TASK REQUIREMENTS>
1. According to the Hal Berman biography, in which year did Berman graduate from the medical school at Queen's University?
2. Go on with the Hal Berman biography, picking up after its final sentence.

- Born: Hal David Berman 1968 or 1969 (age 57–58)
- Other name: Hershl Berman
- Education: Queen's University at Kingston (MD)
- Occupation: Palliative care physician
- Known for: Advocacy concerning antisemitism in medicine

= Hal Berman =

Canadian physician and advocate against antisemitism in medicine (1968/1969)

Hal David Berman, who also uses the name Hershl Berman, is a Canadian physician specializing in internal medicine and palliative medicine. He has attracted public attention for his advocacy concerning alleged antisemitism within the medical profession and for disputes arising from physicians' responses to the Gaza war. In 2026, his social-media activity became an issue during his unsuccessful campaign for the presidency of the Ontario Medical Association (OMA).

Berman has practised at Sinai Health and held hospital privileges at sites operated by the University Health Network. He was also a New Democratic Party candidate in three federal elections and one Ontario provincial election.

== Medical career ==
Berman graduated from the medical school at Queen's University in 1998. He was certified in internal medicine by the Royal College of Physicians and Surgeons of Canada in 2002.

Berman has practised palliative medicine at Sinai Health's Temmy Latner Centre for Palliative Care. He has held hospital privileges at Sinai Health, the Princess Margaret Cancer Centre, Toronto General Hospital and Toronto Western Hospital. He has also served as chair of District 11 of the Ontario Medical Association.

== Advocacy and controversies ==
Following the 2023 Hamas-led attack on Israel and the ensuing Gaza war, Berman became an outspoken commentator on Israel and alleged antisemitism within medicine. His social-media posts included criticism of pro-Palestinian activists and physicians whom he believed had promoted antisemitic views.

In June 2024, Berman reposted a message by his Sinai Health colleague Kavita Algu concerning the University of Toronto's investments and described her as part of a "loud racist minority". Algu complained that the post violated Sinai Health's respectful-workplace policy and created an unsafe professional environment. An external investigation commissioned by Sinai Health concluded that Berman's social-media posts did not constitute workplace conduct because they were unrelated to the hospital. Berman declined to comment to the Toronto Star about the dispute.

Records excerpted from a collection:
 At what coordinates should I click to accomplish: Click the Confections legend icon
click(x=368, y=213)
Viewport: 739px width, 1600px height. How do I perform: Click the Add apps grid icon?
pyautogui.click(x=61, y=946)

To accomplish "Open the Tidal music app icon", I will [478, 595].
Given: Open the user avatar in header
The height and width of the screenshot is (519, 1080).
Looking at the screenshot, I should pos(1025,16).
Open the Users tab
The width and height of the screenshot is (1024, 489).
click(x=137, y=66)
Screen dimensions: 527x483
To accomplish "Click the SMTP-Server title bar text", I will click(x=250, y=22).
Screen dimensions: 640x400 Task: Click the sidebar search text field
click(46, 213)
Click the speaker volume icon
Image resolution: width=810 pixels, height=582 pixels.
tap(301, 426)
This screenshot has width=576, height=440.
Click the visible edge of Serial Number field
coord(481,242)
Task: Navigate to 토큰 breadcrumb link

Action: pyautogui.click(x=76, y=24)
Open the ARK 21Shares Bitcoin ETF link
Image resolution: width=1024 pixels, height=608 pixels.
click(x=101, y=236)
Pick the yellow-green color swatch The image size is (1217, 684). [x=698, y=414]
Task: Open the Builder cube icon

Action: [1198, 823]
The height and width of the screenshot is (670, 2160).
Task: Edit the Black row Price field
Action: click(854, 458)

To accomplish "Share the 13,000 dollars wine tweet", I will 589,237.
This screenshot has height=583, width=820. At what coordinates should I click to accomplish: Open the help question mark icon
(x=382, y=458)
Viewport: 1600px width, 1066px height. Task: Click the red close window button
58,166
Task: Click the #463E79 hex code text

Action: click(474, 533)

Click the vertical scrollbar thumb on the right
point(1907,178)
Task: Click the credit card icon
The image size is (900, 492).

TASK-BY-TASK RESULTS>
1. 1998

2.
The controversy resurfaced during the OMA's 2026 election for president-elect, the position through which the successful candidate would subsequently become president. Berman was one of five candidates. More than 150 physicians signed a letter expressing concern about his online conduct. The OMA commissioned an external review of the candidates' social-media activity. The association reported that the review found no eligibility or legal grounds to exclude Berman, though they characterized some of his posts as using a confrontational and combative tone.

A notice concerning the social-media review was added to Berman's candidate profile. Berman alleged that he was the only candidate singled out in this way and that the notice unfairly portrayed his advocacy against antisemitism as combative. He asked the OMA to remove it and later said that he believed he had been treated differently because he was Jewish. The OMA said that its screening process considered conduct that could affect a candidate's eligibility to hold office rather than candidates' personal opinions.

OMA board members Paul Conte and Paul Hacker resigned amid disagreement over the election process. Hacker said that he objected to the publication of third-party commentary about a candidate's tone or style as part of the formal election materials. The OMA described the resignations as personal decisions and said that the board retained a quorum.

Berman finished second to Haroon Yousuf, receiving 1,369 votes in the fourth count of the preferential ballot.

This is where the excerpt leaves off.